Der Begriff Rockabilly ist ursprünglich mit dem ländlichen Süden der USA, und da v.a. Memphis, Tennessee und dem dortigen „Sun“-Label verknüpft und war ursprünglich der Versuch von ein paar „Hillbillies“ den Rythm´n´Blues in minimaler Bandbesetzung mit klassischen Country-Instrumenten bzw. Spieltechniken nachzuspielen.

Nachdem der Begriff Rock´n´Roll ab den späten 60er Jahren immer beliebiger verwendet wurde, schien Rockabilly eindeutiger und als Stil klarer abgrenzbar. In diversen Revival-Wellen, v.a. in den 80er Jahren und frühen 90ern wurden dabei die alten Hadern mit ihrer einfach verständlichen, direkten Energie immer wieder neuentdeckt, wenn auch in verschiedenster Form neuinterpretiert bzw. mit den jeweils aktuellen Stilen wie Punk, New Wave, Southern Rock etc… vermischt (Neo-Rockabilly, Psychobilly).

Gene Vincent & his Blue Caps

Die Situation für Rockabilly-Musik, der „Szene“ ihrer LiebhaberInnen und ihrer InterpretInnen war in unseren Breiten definitiv schon mal besser als heute.

Sicher ist aber, dass der Rock´n´Roll trotz immer wieder kehrenden gegenteiligen Behauptungen einfach nicht tot zu kriegen ist. Und dass sich immer wieder 3 bis 5 Burschen oder Mädels finden, die mit der Kenntnis von 3 Akkorden einen Song mit „Well…“ beginnen werden.

Wenn wir unsere Seite also „Halbwild“ nennen, dann gehört da natürlich ein bissl Augenzwinkern dazu.
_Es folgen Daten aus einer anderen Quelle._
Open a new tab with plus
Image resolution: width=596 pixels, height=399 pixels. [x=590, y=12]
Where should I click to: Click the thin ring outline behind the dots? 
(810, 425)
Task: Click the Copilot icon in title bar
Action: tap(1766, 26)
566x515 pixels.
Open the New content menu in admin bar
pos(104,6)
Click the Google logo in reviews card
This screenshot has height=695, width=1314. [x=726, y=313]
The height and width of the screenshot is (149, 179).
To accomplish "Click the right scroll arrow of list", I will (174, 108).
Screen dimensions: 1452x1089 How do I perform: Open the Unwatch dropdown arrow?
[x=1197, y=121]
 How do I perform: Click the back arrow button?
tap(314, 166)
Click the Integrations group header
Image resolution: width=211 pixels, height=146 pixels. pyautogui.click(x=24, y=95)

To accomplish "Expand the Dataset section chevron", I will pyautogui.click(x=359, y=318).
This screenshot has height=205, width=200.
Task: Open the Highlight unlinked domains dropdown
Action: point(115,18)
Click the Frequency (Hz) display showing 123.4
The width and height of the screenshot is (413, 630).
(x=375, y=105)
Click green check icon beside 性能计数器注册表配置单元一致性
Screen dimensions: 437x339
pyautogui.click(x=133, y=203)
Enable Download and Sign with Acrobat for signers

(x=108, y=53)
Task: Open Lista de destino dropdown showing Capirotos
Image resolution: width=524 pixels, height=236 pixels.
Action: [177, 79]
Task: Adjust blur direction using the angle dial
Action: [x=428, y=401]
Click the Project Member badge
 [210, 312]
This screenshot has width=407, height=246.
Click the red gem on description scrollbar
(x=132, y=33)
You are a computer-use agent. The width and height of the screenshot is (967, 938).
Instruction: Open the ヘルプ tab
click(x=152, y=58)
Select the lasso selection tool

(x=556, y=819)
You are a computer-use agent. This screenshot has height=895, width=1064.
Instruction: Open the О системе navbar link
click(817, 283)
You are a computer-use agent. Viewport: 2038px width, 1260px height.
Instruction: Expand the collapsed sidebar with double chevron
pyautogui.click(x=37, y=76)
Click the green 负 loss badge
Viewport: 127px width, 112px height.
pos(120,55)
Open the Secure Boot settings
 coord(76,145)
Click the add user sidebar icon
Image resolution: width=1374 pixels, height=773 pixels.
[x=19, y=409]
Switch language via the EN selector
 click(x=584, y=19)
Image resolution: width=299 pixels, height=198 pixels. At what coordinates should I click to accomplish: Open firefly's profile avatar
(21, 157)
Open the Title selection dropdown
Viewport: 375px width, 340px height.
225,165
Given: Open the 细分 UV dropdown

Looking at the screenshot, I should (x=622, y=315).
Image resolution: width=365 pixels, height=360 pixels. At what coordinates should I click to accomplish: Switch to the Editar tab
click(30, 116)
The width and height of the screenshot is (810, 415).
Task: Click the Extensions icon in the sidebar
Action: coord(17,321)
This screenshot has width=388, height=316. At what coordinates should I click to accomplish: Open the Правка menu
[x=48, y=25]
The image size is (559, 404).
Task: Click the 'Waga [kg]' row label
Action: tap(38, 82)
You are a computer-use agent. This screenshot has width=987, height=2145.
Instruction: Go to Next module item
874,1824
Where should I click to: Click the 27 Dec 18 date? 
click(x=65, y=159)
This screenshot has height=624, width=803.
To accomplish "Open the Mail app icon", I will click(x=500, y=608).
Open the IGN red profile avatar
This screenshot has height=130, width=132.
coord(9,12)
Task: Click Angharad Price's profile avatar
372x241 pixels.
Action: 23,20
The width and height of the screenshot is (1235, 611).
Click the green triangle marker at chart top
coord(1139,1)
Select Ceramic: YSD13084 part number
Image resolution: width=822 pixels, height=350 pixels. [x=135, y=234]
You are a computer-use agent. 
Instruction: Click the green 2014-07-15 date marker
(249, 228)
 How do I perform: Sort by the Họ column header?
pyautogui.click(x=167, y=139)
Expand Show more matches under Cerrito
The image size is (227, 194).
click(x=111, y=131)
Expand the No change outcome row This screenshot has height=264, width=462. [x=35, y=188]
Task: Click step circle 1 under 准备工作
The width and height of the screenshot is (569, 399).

Da ist nicht alles so bierernst wie es vielleicht klingt.

Aber doch nehmen wir unsere Musik ernst genug um zu meinen, dass sie leben muss und ihre Daseinsberechtigung hat. Unsere heutige Gesellschaft bringt immer wieder eine erschreckende Gleichförmigkeit, Ängstlichkeit, Lebensunlust hervor und einen Konformitätsdruck, der oft größer ist als in den Jahrzehnten davor. Was irgendwie an die grauen Tage erinnert, in denen der Rock´n´Roll zum ersten Farbstreifen am Horizont wurde. Dazu eine Kulturindustrie, die es Jahr um Jahr in erstaunlicher Weise schafft das musikalische Niveau des Vorjahres noch zu unterbieten, sodass unsere doch recht einfach gestrickte Musik dagegen wie Hochkultur erscheinen muss.